One of the main limitations of this study was the lack of references and articles related to this subject, especially in the UAE, for comparing our study with the published research papers. Another major limitation was the non-availability of preadmission units for patients, which directly affected the progress of the treatment of CCAP.

The Responsible Conduct of Research (RCR) is considered protected health information that will not be revealed to anybody.
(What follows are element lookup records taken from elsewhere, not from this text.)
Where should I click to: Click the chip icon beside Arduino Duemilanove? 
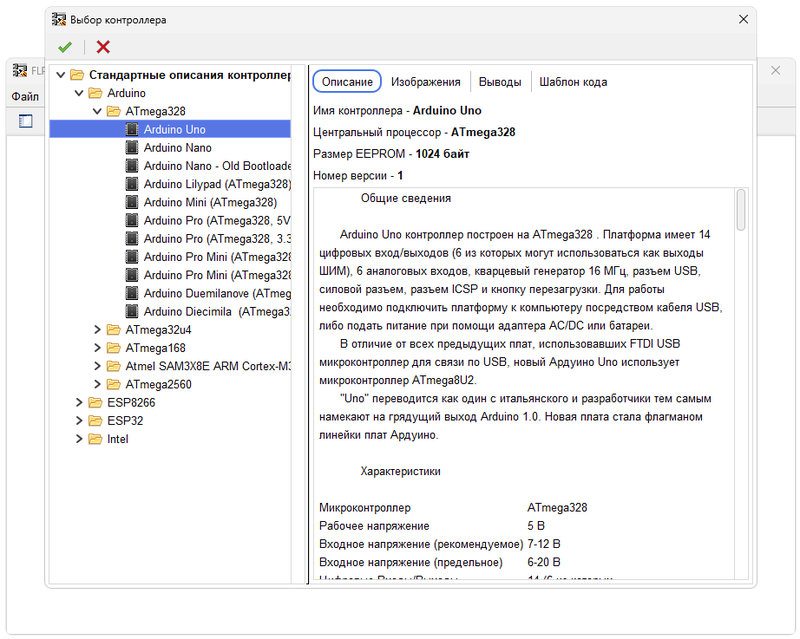click(131, 294)
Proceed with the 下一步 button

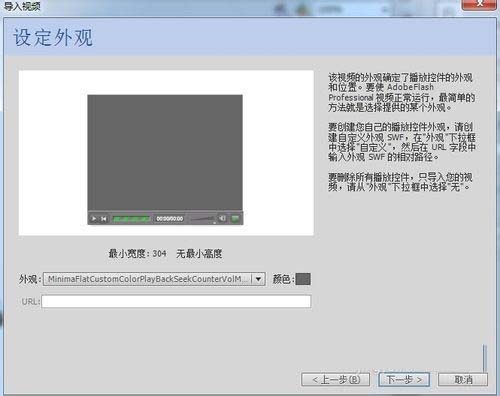404,379
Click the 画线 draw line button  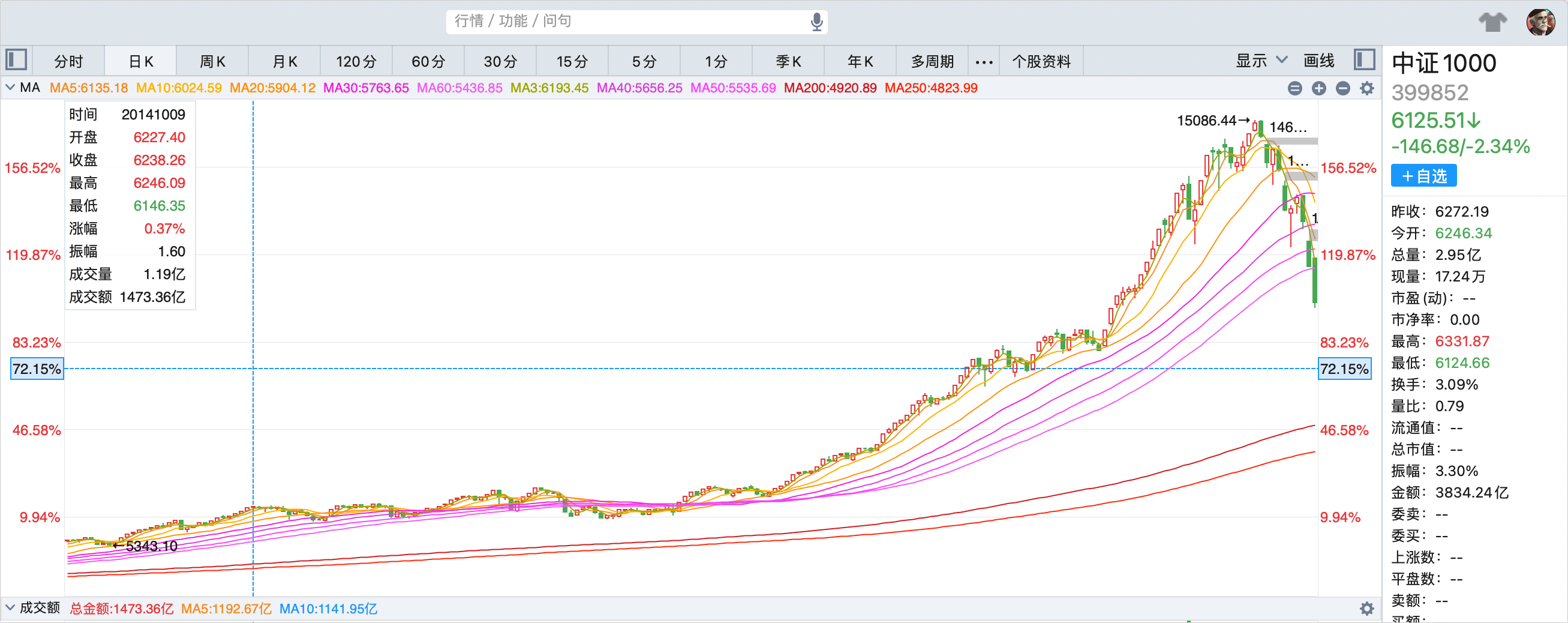(1318, 61)
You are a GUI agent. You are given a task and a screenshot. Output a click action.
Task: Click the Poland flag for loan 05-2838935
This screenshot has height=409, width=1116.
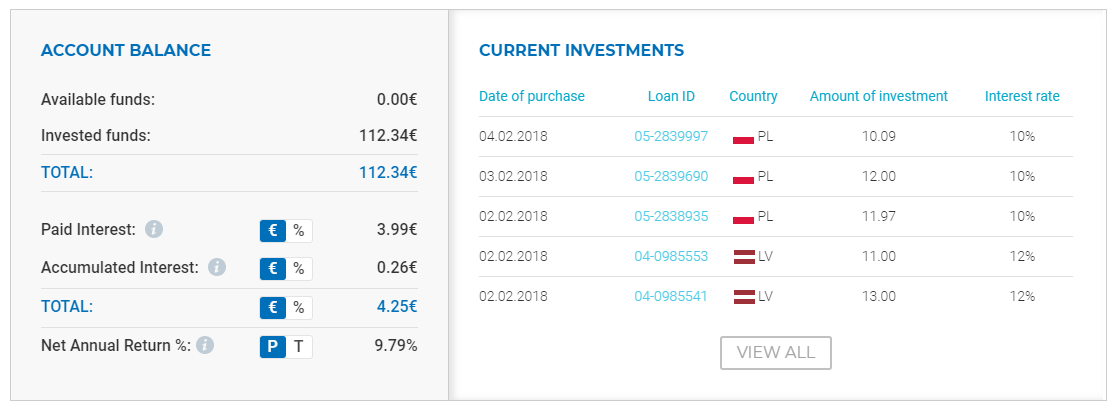(x=743, y=217)
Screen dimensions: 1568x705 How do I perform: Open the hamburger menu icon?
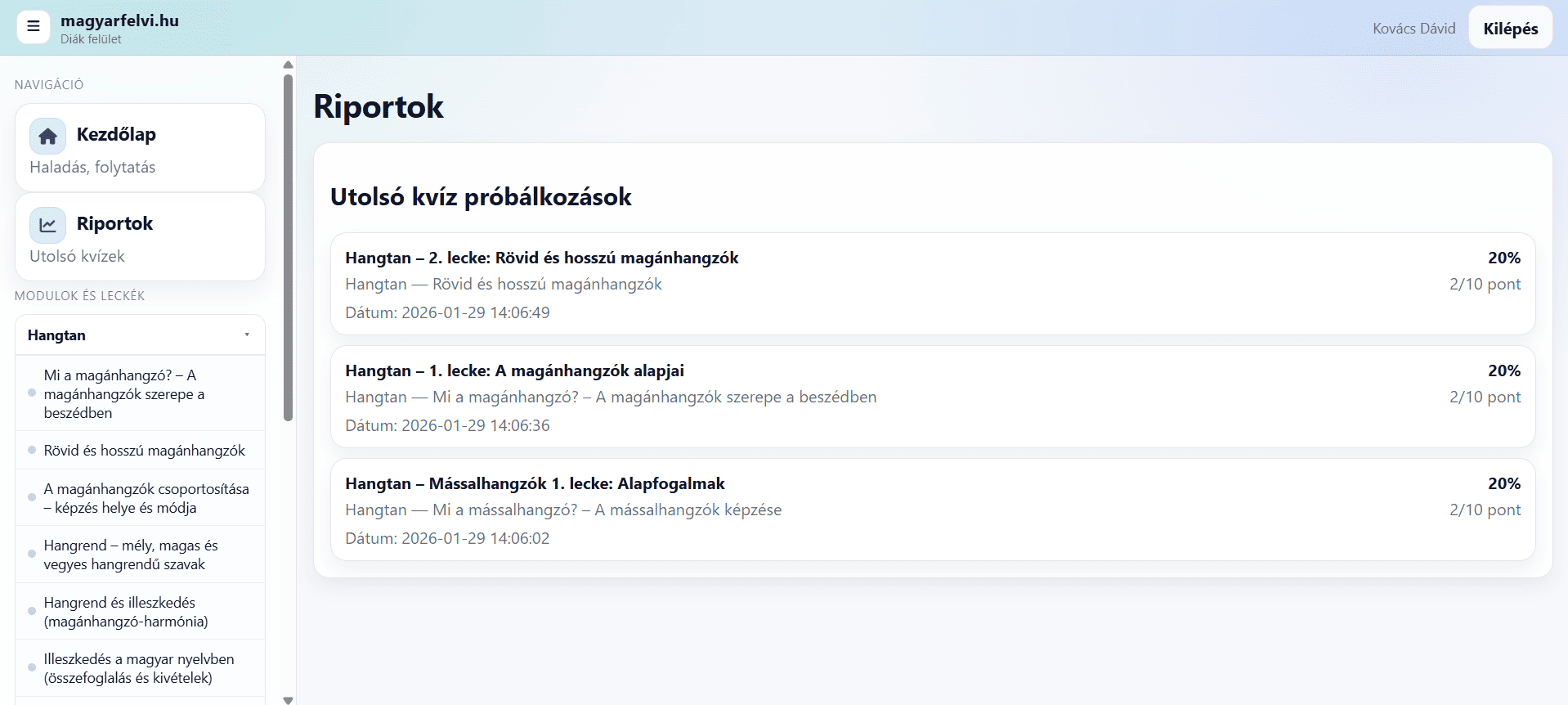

However, the data may be used for future prospective studies, official monitoring, supervision, or if the law requires it.

Conclusions

CCAP remains a major cause of hospitalization in children. It is important to suspect developed CCAP in all CAP patients who do not respond to treatment after 48-72 hours. The imaging study is important in both diagnosis and intervention. The cornerstone of treatment is antibiotic therapy. The surgical option should be kept for the selected patient, and the decision should be taken on a case-by-case basis. Most patients are cured without any long-term complications; however, there is mortality in severe cases.